President Donald Trump’s recent executive orders and actions pose a threat to the long-term physical and economic security of vulnerable communities across the country. By erasing any consideration of climate risks from federal policy, the Trump Administration is undermining communities’ ability to prepare for and recover from severe weather and other climate-related shocks.
On his first day in office, Trump repealed a Biden Administration rule that required flood-safe design, siting, and construction of any infrastructure or development projects that receive federal funding, such as affordable housing projects and hospitals. The rule made good fiscal sense: Why waste taxpayer money on facilities that will have to be repaired or rebuilt in the event of a flood?
Repealing this rule will put only more people and property in harm’s way. In my home state of Vermont, which suffered devastating floods in 2023 and 2024, federal funding has been critical to helping communities rebuild safely, and to moving homes and businesses out of flood-prone river corridors.
On January 29, Trump’s Department of Transportation (DOT) revoked a previous policy that required all of its agencies to factor climate resilience into their planning. New DOT chief Sean Duffy also demanded the elimination of all policies that “reference or relate in any way” to climate change or greenhouse gas emissions.
This comes at a time when the nation’s aging transportation infrastructure is in desperate need of upgrading. From undersized stormwater drains and culverts to dilapidated bridges and outdated flood-control dams, our infrastructure is already unable to meet the risks and pressures of today’s climate. Without accurate data on climate projections, our infrastructure investments will be no match for the stormier future we face.
The Trump Administration has also scrubbed the words “climate change” from government websites, including those of the Centers for Disease Control and Prevention and the U.S. Department of Agriculture. This is more than a matter of ideologically driven copy-editing; here, too, it will deprive decision makers of critical information. Health care providers will lose access to data about the spread of infectious diseases. Farmers will struggle to plan crop rotations and planting schedules without reliable information on extreme weather events.
Trump’s political appointees can delete the words “climate change” from federal policy documents. But they can’t erase the risks that a warming climate poses in the forms of more frequent floods, intense heat and explosive wildfires. This head-in-the-sand approach only makes Americans less safe. Reality, as the saying goes, always bats last.
While the federal government ignores climate risk, the insurance industry clearly sees the writing on the wall. The average homeowner’s insurance premium has already risen by a third in the last five years, and premiums are set to spike even higher as more insurers factor climate risk, from wildfire to windstorm exposure, into their rates.
A new report from First Street Foundation warns that climate risks will erase $1.47 trillion in real estate value between now and 2055. Yet another Trump order revoked a Biden Administration policy at the Treasury Department to study how climate risk could affect the housing market.
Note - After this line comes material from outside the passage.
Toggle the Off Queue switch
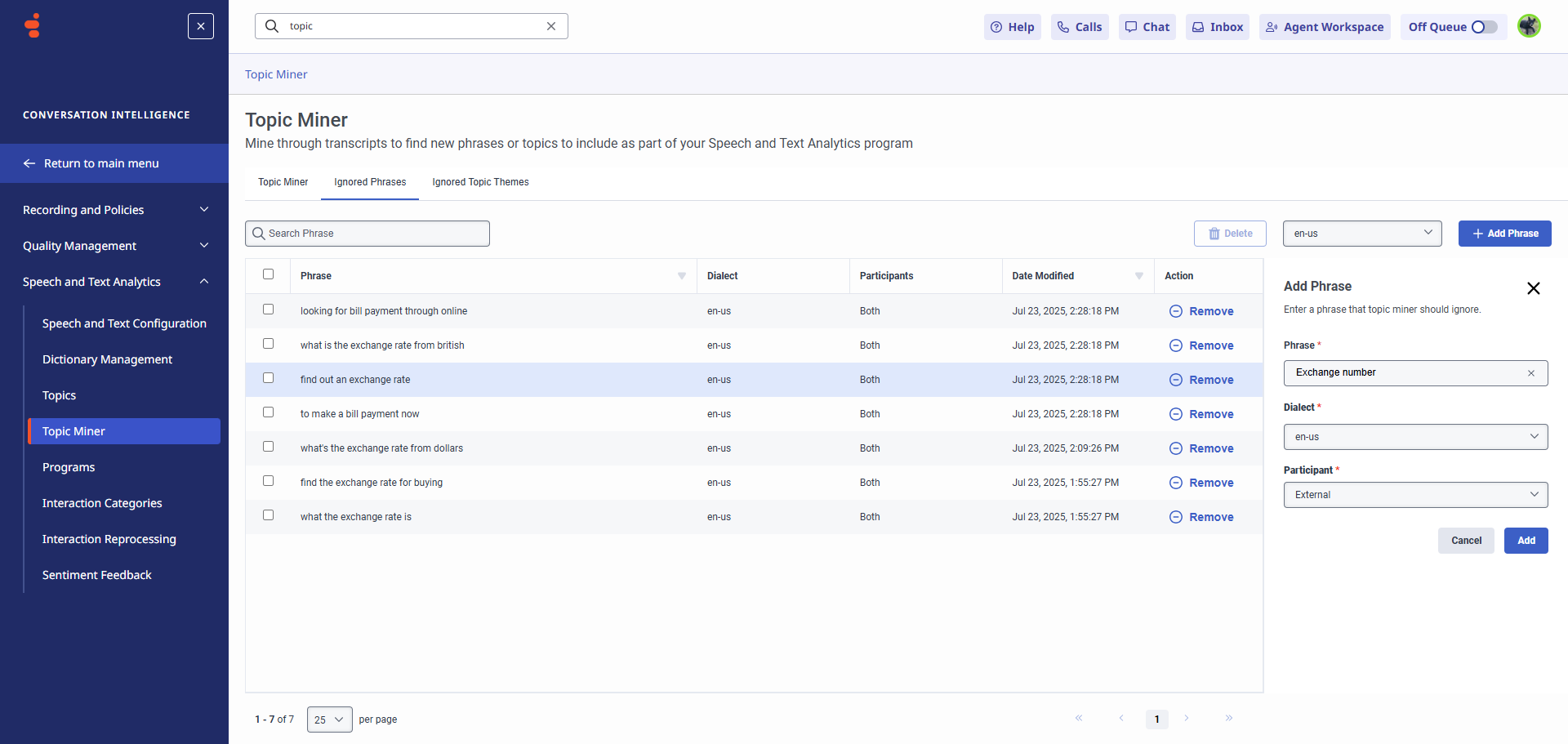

The American dream, which has long promised a path toward financial security through home ownership, has never looked more precarious.
Amidst all the uncertainty and chaos of the new Administration, one thing is certain: Extreme weather events and other climate-driven disasters will batter the United States during Trump’s tenure. But there is little evidence that the President plans to do anything about it.
Instead, during a recent visit to North Carolina communities still recovering from Helene, Trump suggested getting rid of the Federal Emergency Management Agency. This tracks the Project 2025 plan to shrink FEMA, privatize its core functions, and shift much of the burden of paying for disaster response and recovery to states. But FEMA was born out of recognition that states couldn’t handle those tasks on their own, and that federal coordination would save lives and money in the long run.
By directing federal agencies to ignore the mounting threats posed by climate change, Trump’s “America First” agenda is already putting Americans’ safety last. To protect our lives and livelihoods, we must restore a reality-based approach to governing.
This column was produced for Progressive Perspectives, a project of The Progressive magazine, and distributed by Tribune News Service.